■事業の内容
(1) 中国地区の中小造船所における設計部門及び船舶設計事業者の業務実態の現地ヒアリング調査の実施 アンケート調査を補完するため、下記地区において現地ヒアリング調査を実施した。 8月 8日 松江地区(松江海運支局)造船所3社 8月10日 (呉海運支局)造船所4社、 }呉/木江地区{ 船舶設計会社4社 8月11日 (木江海運支局)造船所5社、 船舶設計会社1社 (因島海運支局)造船所2社 8月25日 因島/玉野地区{ (玉野海運支局)船舶設計会社4社 9月 1日 尾道地区(尾道海運支局)造船所7社、船舶設計会社5社 (中国運輸局)船舶設計会社4社 9月 8日 広島/徳山地区{ (徳山海運支局)造船所3社 (2) アンケート調査の実施 下記の項目を中心としてアンケート調査表を作成し、船舶設計事業者47社、造船事業者42社に送付し、回収した。 アンケート調査内容 [1] 設計要員の数・年齢・実務経験、CAD化状況その他の技術力に関する事項 [2] 船主から出される設計上の要求内容及びこれらへの対応状況 [3] 標準的な設計作業の実態及び問題点 [4] 自社設計部門の今後のあり方に関する経営者の考え方及び今後の経営方針 [5] 造船所及び船主からの依頼内容及び受注内容(特に技術的内容) [6] 事業運営上の問題点 (3) 調査結果解析 アンケート調査及び現地ヒアリング調査結果を解析し、中小造船事業者と船舶設計事業者の関係及びこれらの事業者の技術力向上に関する提言等を含め報告書原案をとりまとめた。 (4)報告書印刷・作成・配布 [1] 作成部数 260部 [2] 規格 B5判 [3] 配布先 委員、関係官庁等(郵送 141部) (5) 委員会の開催 調査研究委員会 4回 調査研究作業部会 8回
■事業の成果
現在、多くの中小造船事業者においては、設計技術力及び要員の不足等により自社のみでは新型船舶の開発、設計を行うことはかなり困難な状況にある。
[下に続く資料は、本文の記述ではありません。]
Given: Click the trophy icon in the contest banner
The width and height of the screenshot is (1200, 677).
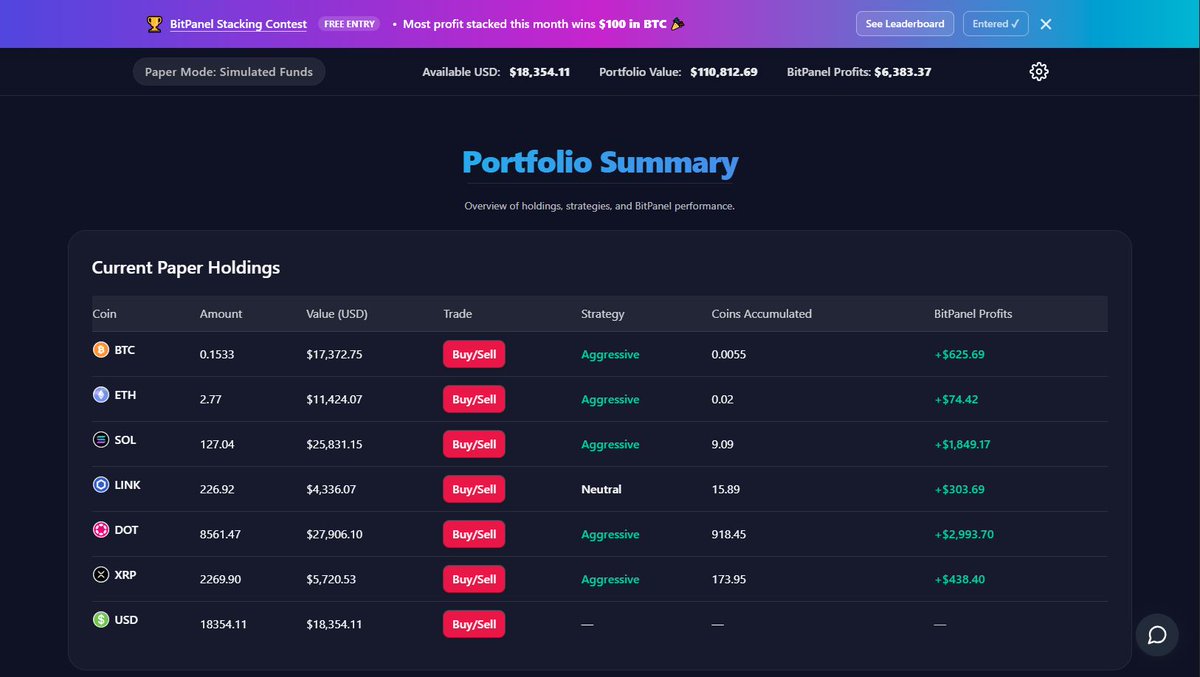Looking at the screenshot, I should (x=149, y=23).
このため受注した船舶の建造に際しては、既存同型船の図面を活用できる場合を除き、開発・計画・設計及び公的機関に対する各種提出資料(復原力計算書等)の作成は専門の設計事業者に発注するケースが増加しつつある。 一方、中小造船事業者に対しては船主ニーズに則した経済性の高い船舶を供給していくことは勿論のこと、地球環境保全、省エネルギー、モーダルシフトの促進に資する船舶の関発或いは、国際技術協力等が求められている。 中小造船事業が、現在の人員・事業規模において、こうした船舶ニーズの高度化・多様化に対応していくためには、今後、船舶設計事業者の技術を更に活用することがその一つの解決策になり得ると考えられる。 本事業においては先ず、中国地区の中小造船所を対象として、設計業務の実態、今後の自社設計部門のあり方に関する経営者の考え方を調査するとともに、中国地区の船舶設計事業者の事業の実態及び設計技術開発に係る技術能力等についてのアンケート及び現地ヒアリング調査を実施した。 次に、これらの調査結果を下に、中小造船事業者と船舶設計事業者との関係及びこれらの事業者の技術向上に関する提言を報告書として取りまとめ、今後の中小造船事業者、船舶設計事業者双方の発展を図り、中国地区はもとより全国の中小造船事業の技術向上並びに経営の安定を図ることに役立つものと思料される。